Fuera de los clubes nocturnos de Nueva York el transcurrir de sus días era una lenta agonía de peleas con la Puchi (su mujer) y de pinchazos de heroína, un infierno que se hizo más agobiante desde el momento en que su hijo fue pulverizado de una bala en el pecho, de forma accidental pero certera. A partir de ese momento el guerrero perdió sus fuerzas, y lo único que lo mantenía vivo era la certeza de poder cantar cada vez con menos ímpetu pero con más sabor, el sabor de los dolores de su alma.
La leyenda de Héctor había sido forjada a fuerza de canciones en la prodigiosa década de los 70 en donde había sido el cantante más importante de una década llena de cantantes importantes. En esos años se convertiría en el indiscutible sonero del barrio latino de Nueva York. En esa misma década conocería centros de rehabilitación y desintoxicación y pasaría no pocas temporadas extraviado en el infierno de las drogas. Pero en la medida en que su vida se iba convirtiendo en un vendaval de desenfreno y de excesos, su carrera como cantante crecía vertiginosamente. Llegada la década de los 80 Héctor Lavoe era, que duda cabía de ello, el cantante de los cantantes, la voz de la salsa. Sin embargo los 80 trajo consigo el merengue y con ello la decadencia de la salsa. Decadencia que puso en peligro muchas carreras exitosas, incluso la del propio Héctor, cuya vida era cada vez más autodestructiva. Pero su talento era tanto que no dejó de producir discos y de hacer presentaciones.

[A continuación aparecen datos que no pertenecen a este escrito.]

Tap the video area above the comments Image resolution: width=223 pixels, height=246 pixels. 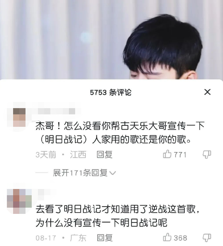pos(112,39)
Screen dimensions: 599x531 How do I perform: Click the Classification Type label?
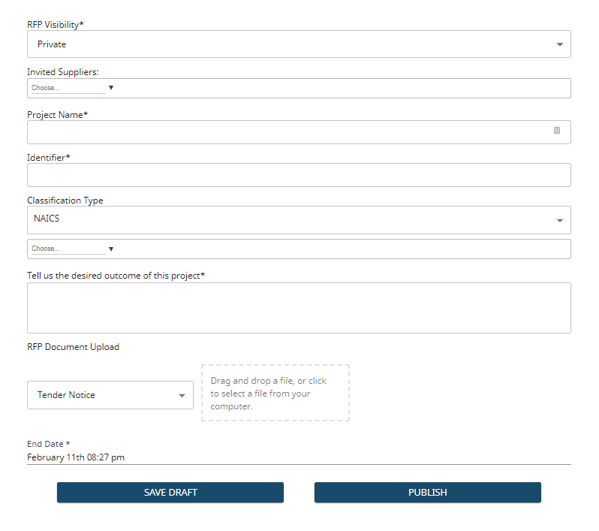tap(65, 201)
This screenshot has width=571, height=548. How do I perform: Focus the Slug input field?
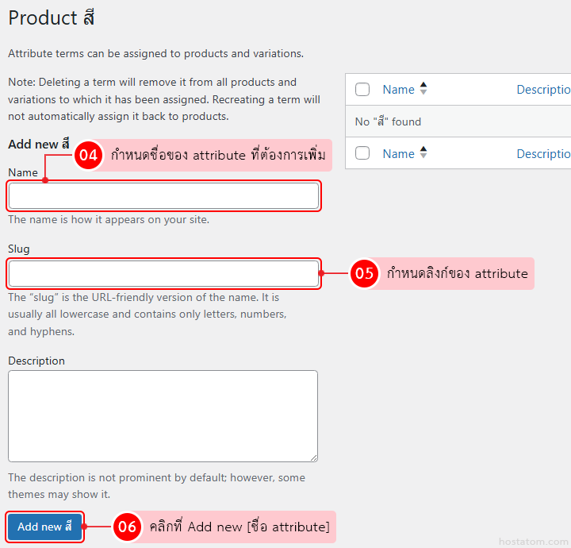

En el año de 1986 un hecho reviviría los días de gloria del mítico sonero: es contratado para presentarse por primera y única vez en el Perú. Esto no había ocurrido antes, a pesar de que el pueblo peruano y en especial los chalacos (nombre que reciben los nacidos en el puerto del Callao) sentían por él una idolatría desmesurada. En agosto de ese año Héctor realiza seis presentaciones en la feria del Hogar, y desde ese momento quedó sellado con sabrosura, el amor incondicional que desde siempre existía entre el sonero boricua y el pueblo peruano. Esto representa un nuevo aire para un alicaído Héctor, y para el pueblo chalaco el descubrimiento de su ídolo mayor. A la despedida de Héctor asistirán 120.000 personas, éste realizará un último concierto (no regresará más) para marcar su despedida definitiva del Perú pero quedaría tatuado en el corazón de miles de peruanos. En 1987 y 1988 Héctor va a sufrir una serie de calamidades. En ese tiempo la muerte de su padre, de su suegra y, la más dolorosa, la de su hijo, lo sumen en un estado depresivo que lo lleva a lanzarse del noveno piso del hotel Regency en San Juan de Puerto Rico, caída de la cual logra sobrevivir, pero con un estado de salud tan precario que apenas puede caminar y hablar. Finalmente la factura de los excesos de Héctor llega con un saldo trágico: SIDA. Continúan los tormentos del sonero. Refugiado únicamente en una terrible soledad, de vez en cuando aparece para balbucear algunas estrofas de sus canciones en uno que otro circo, montado por empresarios vampiros que sólo se interesan en el dinero. Así la vida de Héctor se va extinguiendo poco a poco hasta que finalmente el 29 de junio de 1993 muere como consecuencia de que el corazón, de donde salió tanto sentimiento y sabor, se detuviera para siempre.